The company also faces significant competition from Jeff Bezos's Blue Origin, which is aggressively expanding its commercial space business and pursuing similar government contract opportunities.
Although SpaceX will become a public company subject to stricter oversight, Elon Musk will maintain absolute control through dual-class shares (Class A and Class B), giving him about 40% ownership but 82% to 84% voting rights.
This control surpasses Mark Zuckerberg's roughly 60% voting rights at Meta, meaning SpaceX does not require independent directors on its board.
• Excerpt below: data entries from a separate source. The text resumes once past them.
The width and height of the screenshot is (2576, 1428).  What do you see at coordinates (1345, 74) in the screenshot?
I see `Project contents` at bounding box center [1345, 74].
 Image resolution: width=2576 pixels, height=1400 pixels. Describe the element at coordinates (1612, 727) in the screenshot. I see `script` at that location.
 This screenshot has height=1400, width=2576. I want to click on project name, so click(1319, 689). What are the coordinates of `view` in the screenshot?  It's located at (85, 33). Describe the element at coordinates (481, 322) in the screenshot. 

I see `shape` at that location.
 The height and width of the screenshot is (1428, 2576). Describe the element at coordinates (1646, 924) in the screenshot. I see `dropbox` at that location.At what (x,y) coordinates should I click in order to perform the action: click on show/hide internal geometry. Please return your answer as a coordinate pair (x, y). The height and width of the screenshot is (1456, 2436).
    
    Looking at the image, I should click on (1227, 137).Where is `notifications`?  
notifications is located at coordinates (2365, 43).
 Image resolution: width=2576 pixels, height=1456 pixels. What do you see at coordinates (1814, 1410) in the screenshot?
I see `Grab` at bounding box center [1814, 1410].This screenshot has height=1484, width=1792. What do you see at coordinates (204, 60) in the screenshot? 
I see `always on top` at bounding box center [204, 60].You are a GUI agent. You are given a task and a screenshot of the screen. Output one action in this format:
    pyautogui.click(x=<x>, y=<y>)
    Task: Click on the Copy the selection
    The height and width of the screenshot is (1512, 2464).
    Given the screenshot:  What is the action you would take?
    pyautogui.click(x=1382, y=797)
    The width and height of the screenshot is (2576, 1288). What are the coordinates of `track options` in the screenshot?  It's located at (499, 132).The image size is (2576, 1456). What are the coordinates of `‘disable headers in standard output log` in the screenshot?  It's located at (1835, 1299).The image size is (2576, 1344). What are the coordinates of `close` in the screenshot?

Harvard Law School's analysis warns this structure poses risks to other investors because Musk's insiders can unilaterally decide on business deals, acquisitions, and even Musk's own compensation.
SpaceX's stock market debut is viewed as a critical test for other near-trillion-dollar startups, especially in artificial intelligence like OpenAI and Anthropic, which also plan public listings in 2026. Goldman Sachs predicts a strong U.S. IPO market recovery this year, potentially reaching a record $160 billion.
SpaceX shares are expected to begin trading on Friday afternoon (12 June) U.S. time, given the complexity and unprecedented size of the deal. Leading banks including Goldman Sachs, Morgan Stanley, BofA Securities, Citigroup, and J.P. Morgan are managing the offering.